Skocz do zawartości

Przeciek w domu - ile m3 ?


Recommended Posts

Witam

 

Miałem awarie w domu - domek letniskowy ale całoroczny, podczas ostatniej zimy i dużych mrozów doszło do awarii sieci. Omyłkowo został otwarty zawór do podlewania zieleni - instalacja idzie pod domem blisko ściany szczytowej. Przecieka kolanko przy rurze PE oraz wystrzelił zawór czerpalny - pozostał po nim otwór średnicy 15 mm. Dodam iż stało się to w domu , a przed domem jest studzienka a w niej wodomierz. 
Komunalny zakład gminy obciążył mnie dwoma fakturami - jedna za wykrycie i zabezpieczenie wycieku. Z tą się zgadzam. 
i druga za zużycie wody 180m3 w przeciągu 67h. Jednak z odczytów wodomierze ubyło Max 22-25m3. Tłumaczą że wodomierz się zaciął i nie wskazywał zużycia wody, i oszacowali z głównego na cała wioskę lub dwie. Czy jest podstawa prawna żeby mnie takim niepewnym wskazaniem obarczyć? Umowa między mna a dostawca wody jest jak każda inna, rozliczenie na podstawie opomiarowanego urządzenia , w pełni legalnego (nie minęło 5lat). 
dodatkwo żeby wylało się tyle wody to to ten domek by pływał (44m2), a uszkodzenia to delikatnie spuchnięta szafa i blat w kuchni, mokra ściana. Cała kuchnia ma Gress a dalej są panele podłogowe, tam wody nie było! 

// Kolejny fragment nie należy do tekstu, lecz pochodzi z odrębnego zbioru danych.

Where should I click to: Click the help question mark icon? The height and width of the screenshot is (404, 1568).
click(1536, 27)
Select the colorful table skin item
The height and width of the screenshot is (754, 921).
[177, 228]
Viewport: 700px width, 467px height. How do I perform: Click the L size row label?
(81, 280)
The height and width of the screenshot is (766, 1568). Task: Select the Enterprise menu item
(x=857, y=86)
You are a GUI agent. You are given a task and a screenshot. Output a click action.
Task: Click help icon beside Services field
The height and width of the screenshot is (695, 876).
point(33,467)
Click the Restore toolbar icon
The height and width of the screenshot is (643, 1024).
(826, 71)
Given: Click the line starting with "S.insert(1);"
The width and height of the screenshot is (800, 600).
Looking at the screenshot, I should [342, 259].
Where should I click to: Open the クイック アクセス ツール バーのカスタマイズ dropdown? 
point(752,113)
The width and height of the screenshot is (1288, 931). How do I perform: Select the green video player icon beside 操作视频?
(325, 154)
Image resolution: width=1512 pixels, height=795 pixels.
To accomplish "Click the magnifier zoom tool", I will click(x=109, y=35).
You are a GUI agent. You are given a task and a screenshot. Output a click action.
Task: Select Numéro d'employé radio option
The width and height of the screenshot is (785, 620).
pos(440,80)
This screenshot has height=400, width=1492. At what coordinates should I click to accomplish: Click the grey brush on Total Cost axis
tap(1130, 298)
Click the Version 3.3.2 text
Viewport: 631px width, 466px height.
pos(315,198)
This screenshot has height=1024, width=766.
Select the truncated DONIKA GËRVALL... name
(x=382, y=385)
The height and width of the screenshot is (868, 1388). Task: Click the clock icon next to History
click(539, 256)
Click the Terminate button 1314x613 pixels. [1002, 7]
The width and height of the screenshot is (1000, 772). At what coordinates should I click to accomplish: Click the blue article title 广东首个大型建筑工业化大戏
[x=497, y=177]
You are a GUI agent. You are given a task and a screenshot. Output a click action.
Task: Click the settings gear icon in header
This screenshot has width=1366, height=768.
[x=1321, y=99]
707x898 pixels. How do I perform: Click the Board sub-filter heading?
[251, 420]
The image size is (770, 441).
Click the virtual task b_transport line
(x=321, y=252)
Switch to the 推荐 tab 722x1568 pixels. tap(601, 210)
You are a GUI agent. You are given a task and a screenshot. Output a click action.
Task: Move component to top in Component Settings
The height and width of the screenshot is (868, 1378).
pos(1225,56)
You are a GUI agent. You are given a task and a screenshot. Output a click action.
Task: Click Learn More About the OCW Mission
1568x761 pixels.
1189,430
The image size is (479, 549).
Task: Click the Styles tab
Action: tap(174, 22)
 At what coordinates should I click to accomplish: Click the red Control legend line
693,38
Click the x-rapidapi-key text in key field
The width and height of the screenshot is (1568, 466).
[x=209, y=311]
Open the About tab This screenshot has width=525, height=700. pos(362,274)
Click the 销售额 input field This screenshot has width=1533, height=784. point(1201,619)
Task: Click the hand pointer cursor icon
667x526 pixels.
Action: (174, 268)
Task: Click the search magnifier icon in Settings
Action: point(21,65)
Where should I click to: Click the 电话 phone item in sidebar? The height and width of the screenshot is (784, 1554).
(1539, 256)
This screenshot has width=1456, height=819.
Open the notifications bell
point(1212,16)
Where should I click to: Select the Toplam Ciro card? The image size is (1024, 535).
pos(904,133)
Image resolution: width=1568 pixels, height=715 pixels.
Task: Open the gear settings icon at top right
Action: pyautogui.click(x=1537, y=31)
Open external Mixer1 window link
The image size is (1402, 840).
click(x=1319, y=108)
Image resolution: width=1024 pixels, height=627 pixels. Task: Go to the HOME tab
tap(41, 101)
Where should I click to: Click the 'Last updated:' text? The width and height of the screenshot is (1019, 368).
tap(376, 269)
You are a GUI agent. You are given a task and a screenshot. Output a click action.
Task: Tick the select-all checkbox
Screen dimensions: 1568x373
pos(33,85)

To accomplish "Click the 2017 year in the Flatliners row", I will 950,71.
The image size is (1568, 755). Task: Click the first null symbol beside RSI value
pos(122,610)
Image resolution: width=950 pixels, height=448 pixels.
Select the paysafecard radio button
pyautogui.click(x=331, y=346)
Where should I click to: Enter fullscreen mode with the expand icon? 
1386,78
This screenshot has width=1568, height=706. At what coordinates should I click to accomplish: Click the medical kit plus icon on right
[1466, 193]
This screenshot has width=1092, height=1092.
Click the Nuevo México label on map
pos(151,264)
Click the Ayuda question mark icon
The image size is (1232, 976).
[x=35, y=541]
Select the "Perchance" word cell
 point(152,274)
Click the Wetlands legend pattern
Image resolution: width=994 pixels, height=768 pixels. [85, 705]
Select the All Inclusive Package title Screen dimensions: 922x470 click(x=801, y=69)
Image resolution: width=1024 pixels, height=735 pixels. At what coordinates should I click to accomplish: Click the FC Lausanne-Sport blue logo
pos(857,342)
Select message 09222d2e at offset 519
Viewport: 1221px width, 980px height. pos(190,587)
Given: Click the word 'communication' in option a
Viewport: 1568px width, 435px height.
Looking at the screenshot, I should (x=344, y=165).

99BE08D3-F79A-4975-BC6F-46250CCB0671.jpeg

54BFE6C5-FDBA-4C32-97AA-2B80EB76E3DF.jpeg

Link do komentarza

jak wyciek olicznikowany to ogólnie Cię zrobili w tubę (moim zdaniem)

Raz - za wykrycie awarii? No chyba, że by sobie leciało, gdyby nie ktoś od nich Cię zaalarmował

Dwa - skoro jest licznik to mogą Cię obciążyć tylko z tego licznika, bo jak inaczej? Jeżeli się zaciął to mają odczyty z poprzednich lat i tu mogą sprawdzić jakie mogłoby być faktyczne zużycie, liczą średnią itp - przy odrobinie dobrej woli można ustalić; licznik jest plombowany i do nich należy

 

a jak Cię rozliczyli z wsiowego to wpakowali Ci każdy inny  przeciek na sieci, kradzież wody w okolicy i co tylko wymyślą, bo mają różnicę

 

Link do komentarza
52 minuty temu, aru napisał:

 

 Dwa - skoro jest licznik to mogą Cię obciążyć tylko z tego licznika, bo jak inaczej?  

 

 

Dokładnie. Natomiast mniemanologię niech stosują w Samodzielnej Katedrze, podczas wykładów o wyższości Świąt Wielkanocy nad świętami Bożego Narodzenia.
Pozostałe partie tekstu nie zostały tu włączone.